Sa simplicité lors de ses apparitions publiques a rapidement fait de Salah une figure majeure en Grande-Bretagne. Pourtant, comme le rappelait dernièrement The Guardian, les chants racistes ou xénophobes dans les stades ont tendance à se concentrer sur la religion. Et donc sur l’islam, qui cristallise nombre de crispations. Mais Mo Salah échappe à la règle.

Même la politique menée par les conservateurs, qui font la guerre aux immigrants clandestins et prônent le repli sur soi incarné par le Brexit, ne semble pas l’atteindre. Mohamed Salah, Arabe et musulman, fait l’unanimité.

Aux côtés de Ramsès II

Signe que la popularité de Salah dépasse largement le cadre du football, le British Museum a annoncé à la fin du mois de mai que ses chaussures seraient exposées en son sein jusqu’à la fin de la Coupe du monde, dans la section présentant les objets de l’ancienne Égypte.

Pour justifier cette décision, le musée a relayé les mots de Neal Spencer, responsable de la section égyptienne du musée : « Ces chaussures racontent l’histoire d’une icône égyptienne moderne, qui a eu une réelle incidence en Grande-Bretagne, et qui s’inscrit complètement dans notre projet d’acquérir des objets racontant l’histoire moderne de l’Égypte. »

Dans son pays, c’est fou

Au-delà du Royaume-Uni, Mohamed Salah jouit d’une image positive en Europe, en Afrique et, évidemment, dans le monde arabe, dont il est le plus grand ambassadeur. Et dans son pays, l’Égypte, plongé en plein chaos politique depuis le printemps arabe de 2011, il s’est fait une place entre les pyramides de Gizeh et le phare d’Alexandrie.

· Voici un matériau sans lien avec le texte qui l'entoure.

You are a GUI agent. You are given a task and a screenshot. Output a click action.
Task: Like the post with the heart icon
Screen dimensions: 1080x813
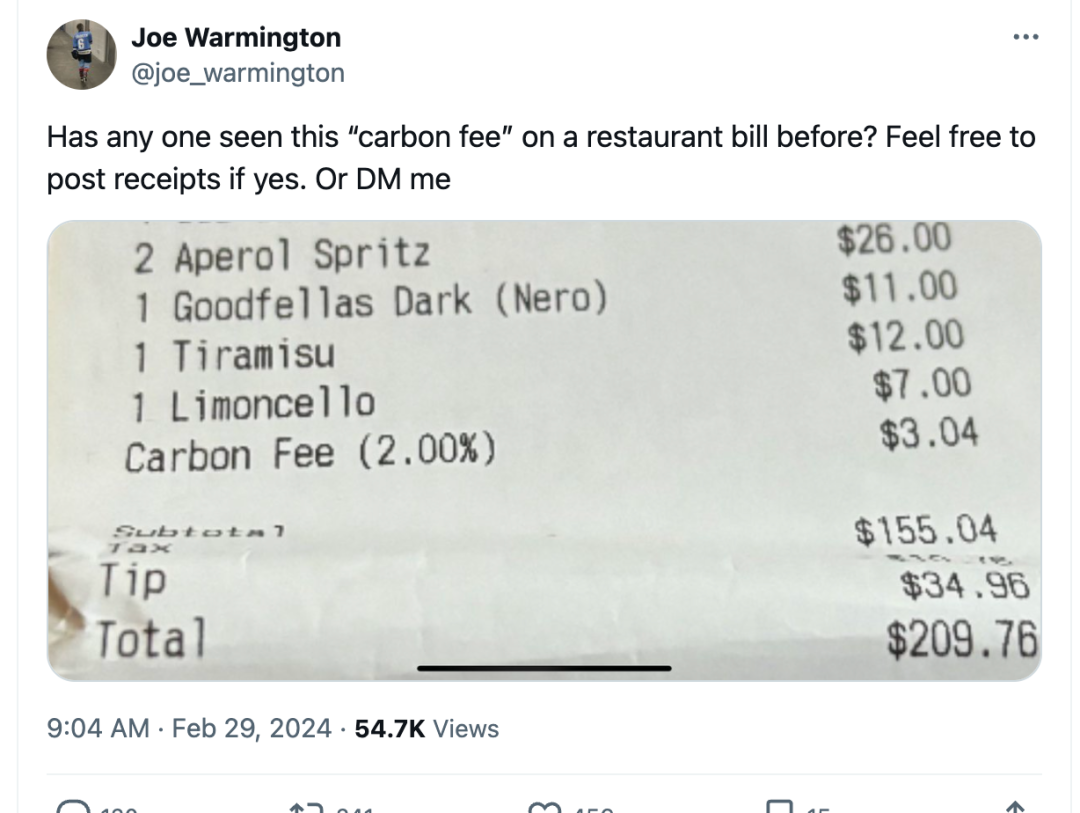click(x=544, y=807)
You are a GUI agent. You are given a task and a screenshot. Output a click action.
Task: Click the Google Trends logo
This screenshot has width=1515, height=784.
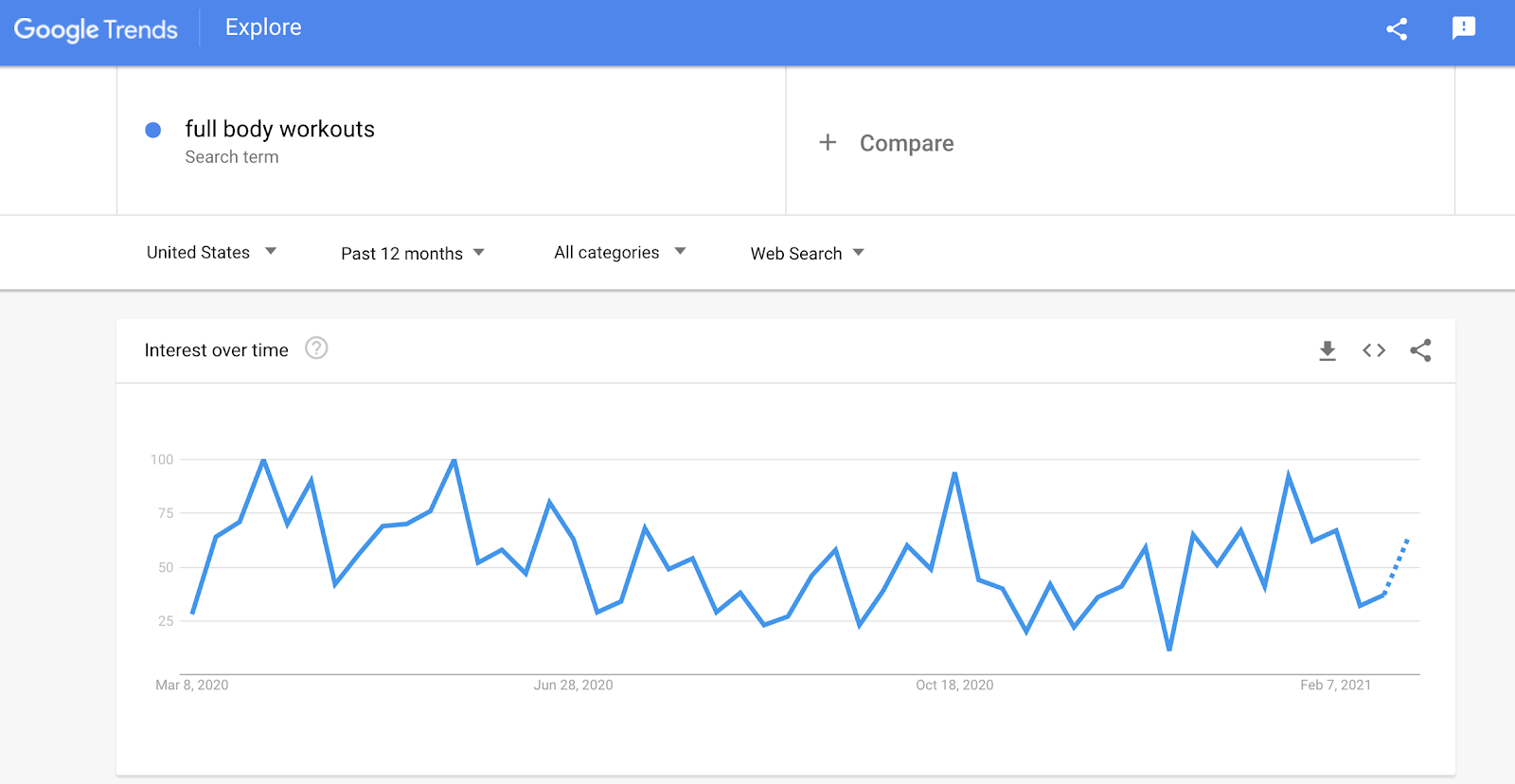(96, 29)
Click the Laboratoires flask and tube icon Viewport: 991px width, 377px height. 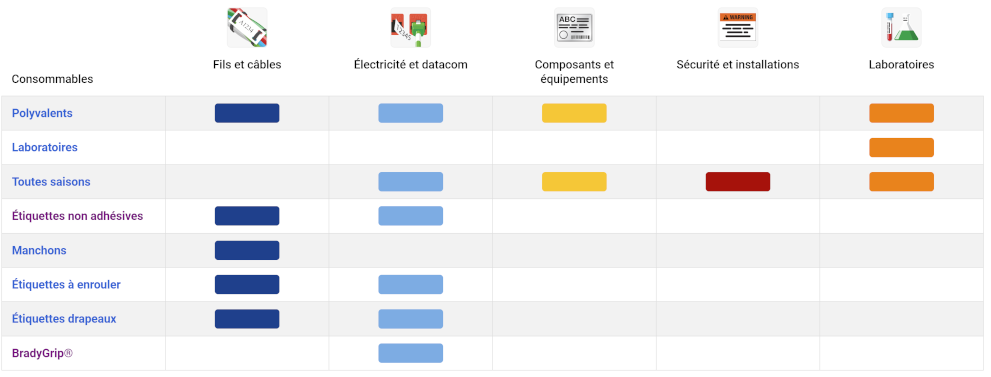click(901, 27)

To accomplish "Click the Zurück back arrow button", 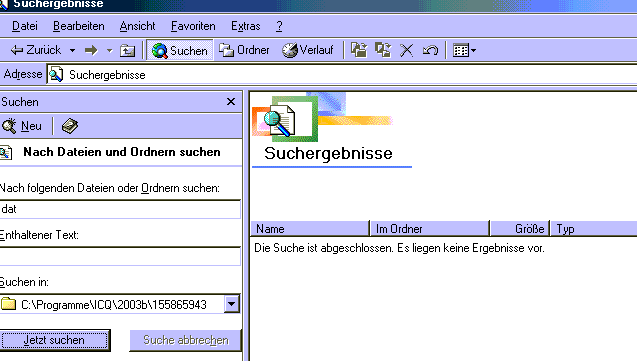I will (x=36, y=50).
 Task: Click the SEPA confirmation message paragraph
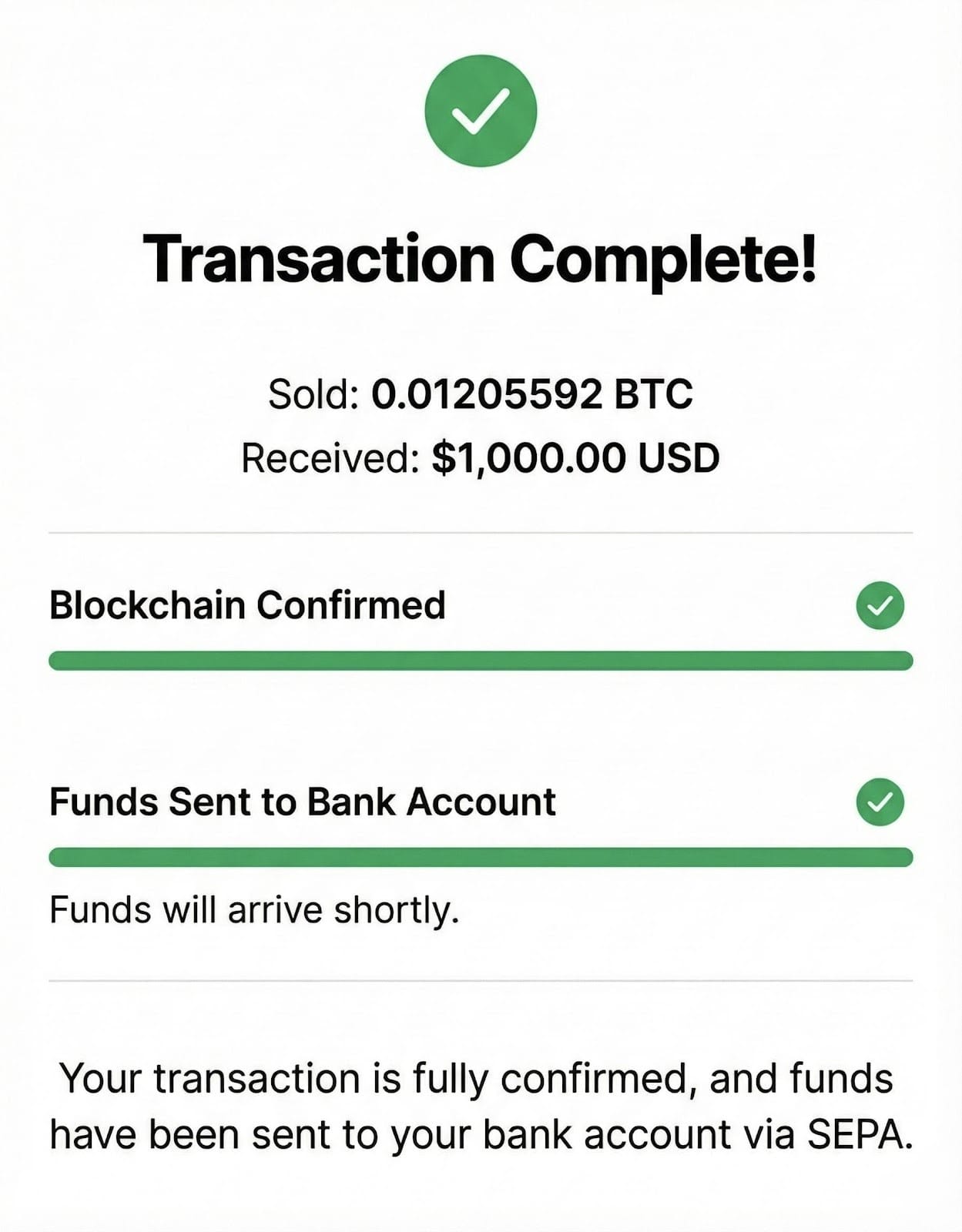point(481,1106)
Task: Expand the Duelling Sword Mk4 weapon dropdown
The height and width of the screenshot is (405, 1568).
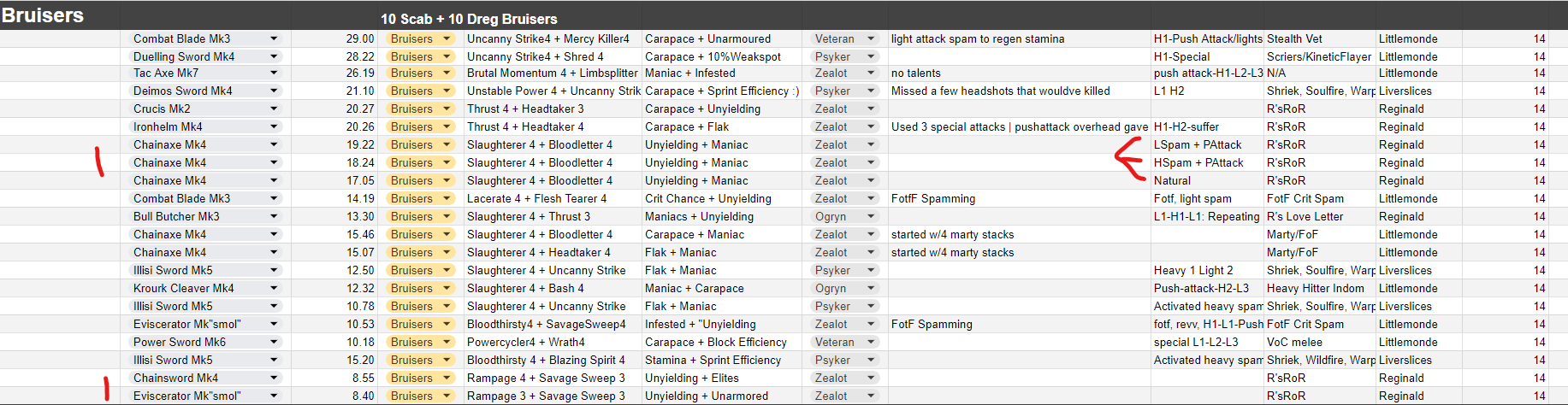Action: click(x=274, y=56)
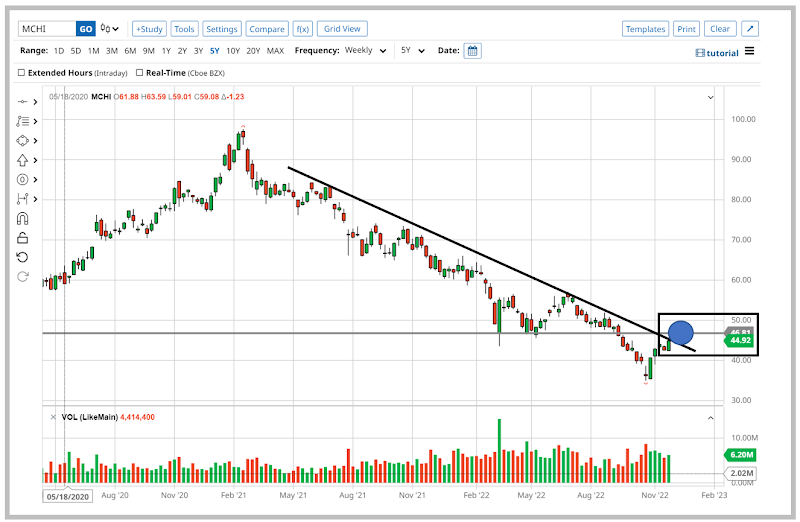Click the MCHI symbol input field

(x=47, y=29)

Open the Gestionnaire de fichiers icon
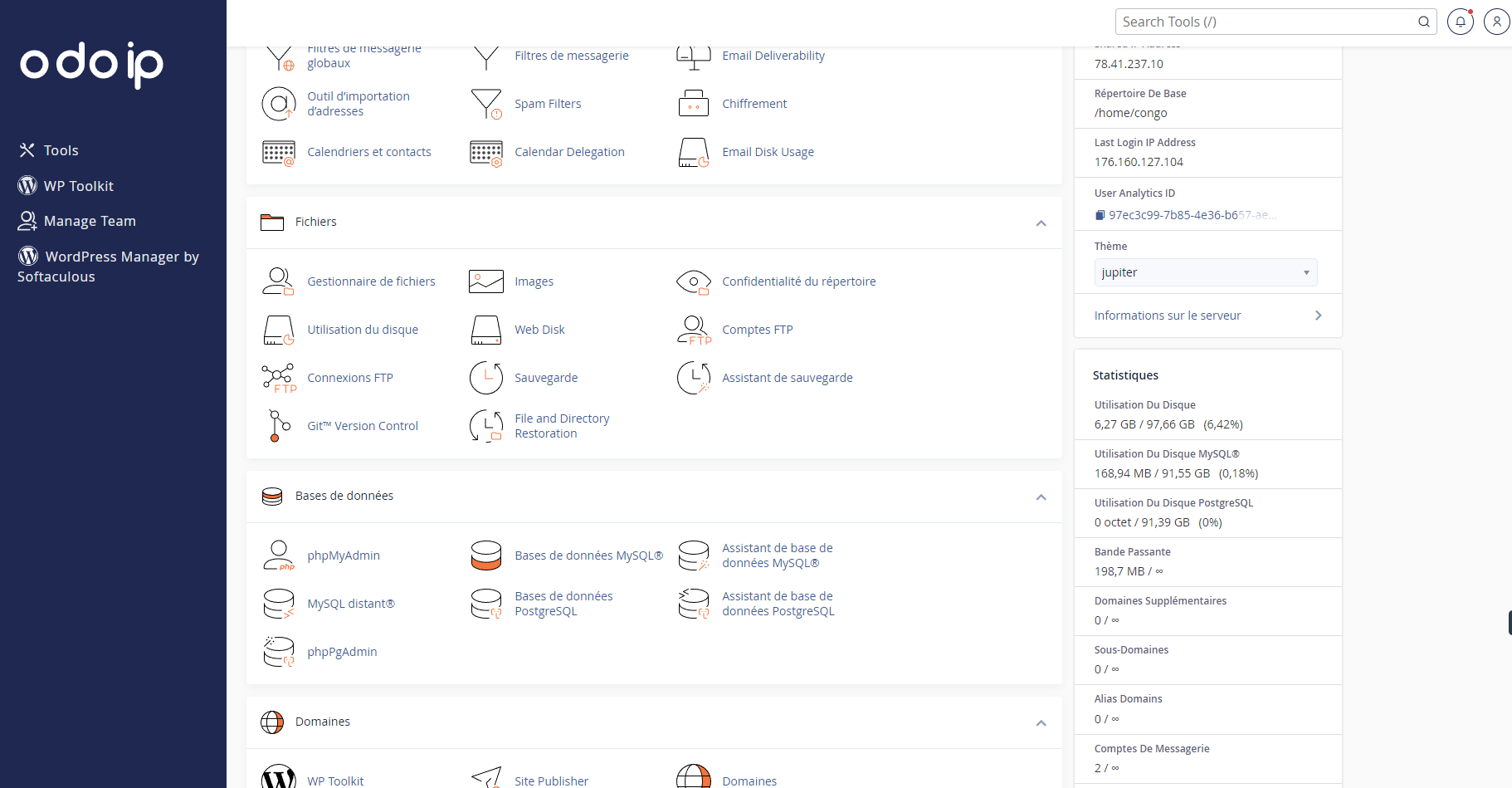click(x=278, y=281)
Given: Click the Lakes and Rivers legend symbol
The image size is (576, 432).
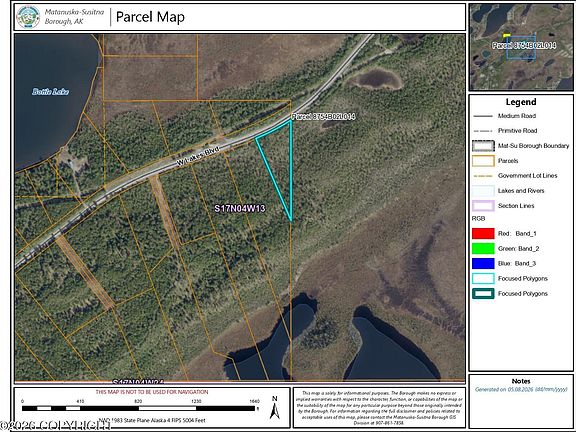Looking at the screenshot, I should coord(483,191).
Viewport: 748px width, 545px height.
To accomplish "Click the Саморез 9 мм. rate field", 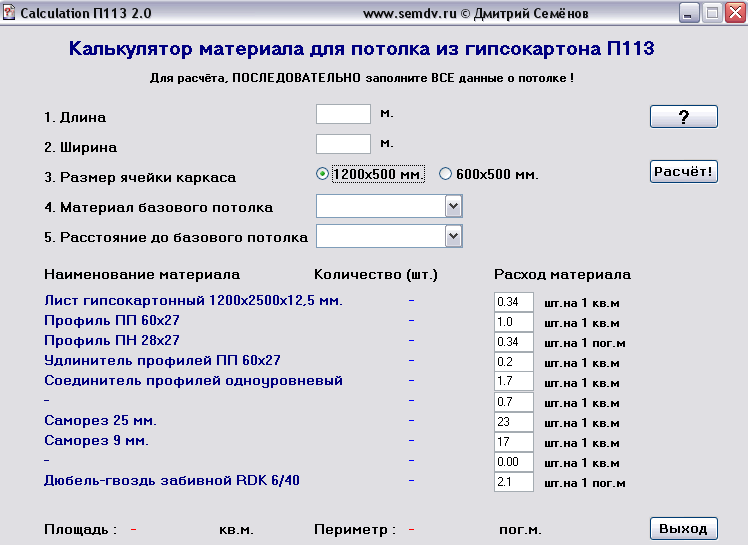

Avec ses deux buts lors d’un match décisif contre le Congo (2-1), c’est lui qui a envoyé l’Égypte à la Coupe du monde, en Russie. Suffisant pour faire de lui le joueur providentiel de sa sélection.

Impliqué socialement, l’attaquant égyptien de Liverpool a dépensé près de 600 000 dollars pour acheter des terres qui serviront à construire une usine de traitement des eaux usées dans son village natal, Nagrig. Une légende se construit aussi avec des gestes comme celui-là.


Signe qui ne trompe pas : Mohamed Salah s’est même invité à la dernière élection présidentielle égyptienne de mars dernier. Certes, Abdel Fattah al-Sissi a largement dominé le scrutin avec 92 % des voix, tandis que son unique adversaire, Moussa Mostafa Moussa, se contentait de 3 % des voix. Mais les deux hommes ont eu en effet un adversaire inattendu. Comme le rapportait le journal Al-Ahram, de nombreux abstentionnistes ont rayé les deux noms sur le bulletin de vote pour les remplacer par celui de Mohamed Salah. Et ce, alors qu’il n’était même pas candidat !

La blessure qui tombe mal
Blessé à l’épaule lors de la finale de la Ligue des champions le 26 mai dernier, Mo Salah devrait toutefois tenir sa place lors de la Coupe du monde, en Russie. C’est tout un peuple qui retient son souffle. Et avec lui, tous les passionnés de soccer.